None of that will matter a jot to the legions of Pratchett fans (A.S. Byatt: “No writer in my lifetime has given me as much pleasure and happiness”). They will be more than grateful the tale made it through to publication. Poignantly, the Afterword mentions that ideas for several more books were teeming in Pratchett’s mind before the illness – ‘the embuggerance’- finally overtook him in March, 2015.
For old Discworld hands, reading this novel must be at once a delight and a sadness, a farewell to Pratchett and to characters they have loved through 40 earlier stories. Discworld is a reassuring, old-fashioned universe, where it is acceptable to indulge in coy humour about bodily functions, find being fat somehow funny in itself, and enjoy somewhat arch gender games. Pratchett was fond of making gentle jokes by avoiding the point, often in footnotes, and he continues to play that trick here: one glossing “the Stick and Bucket dance” reads “a dance that should only be performed when no women are nearby. If you saw it, you would know why”. There are allusions to be enjoyed from Henry V (“So cry ‘Crivens’ and let loose the clan Mac Feegle!”) to Dad’s Army (‘“They will not like it up and over ‘em” Smack Tremble called out, waving what looked like a rusty bayonet….’). Mrs T. gets in there briefly (“This lady is not for turning,” booms Mrs Earwig, the overbearing and self-regarding witch). Sudden asides surprise by their sheer cheek and invention: “The elvish has begun to leave the building”). Pratchett even nicks the Darling gag from Blackadder, but in his hands it feels like a tribute, not a lazy theft.
At one level, this is comfort reading, much like comfort food – he makes his reader welcome; though it’s easy to miss among the warmth the clear morality, the dismissal of selfishness and the value placed on care for others. His play with words is infectious; “Elves could take umbrage. They loved umbrage, and as for sulking, that was a top entertainment.” That’s just right for adolescent readers learning to muck about with words for themselves. Many of the old favourites make a final appearance here.

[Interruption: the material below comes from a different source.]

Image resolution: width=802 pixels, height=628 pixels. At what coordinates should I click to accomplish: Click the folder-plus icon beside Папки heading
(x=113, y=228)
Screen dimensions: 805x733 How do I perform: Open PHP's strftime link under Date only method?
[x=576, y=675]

There are the ubiquitous Nac Mac Feegles with their “Dinna fash yersel” Scots idiom (“Who are you callin’ an idiom?”), exhausting energy, love of drinkin’ and fightin’ and dancin’. Then there’s the old senior witch, Nanny Ogg, rarely without her flagon of home-made cider, her relishing of lusty sex and the numerous consequent offspring, her heart of gold and the wisdom of her well-lived life.

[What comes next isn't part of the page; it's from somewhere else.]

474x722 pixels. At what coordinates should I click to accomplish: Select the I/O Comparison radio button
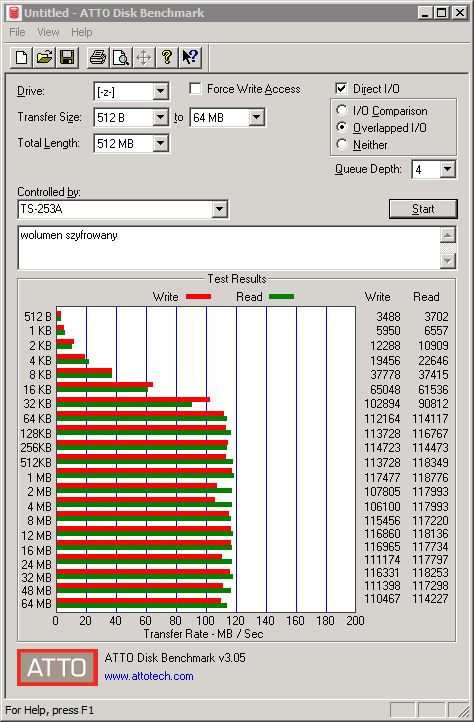pyautogui.click(x=342, y=111)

As for the plot, well, appropriately, it’s the end of an era. The book is dedicated to “Esmerelda Weatherwax – mind how you go” and as the novel begins, Granny Weatherwax slips peacefully away in the company of another familiar Discworld character, “an individual with a scythe – a scythe with a blade so shadow-thin that it could separate a soul from a body”. Which witch is to succeed her as the first among equals? Why, young Tiffany Aching, featuring in her fifth novel. It’s not going to be easy, with two steadings to care for, trouble stirring among the elves, and some quibbling between the older witches. Is she up to the task? You know what? She is.
Mind how you go.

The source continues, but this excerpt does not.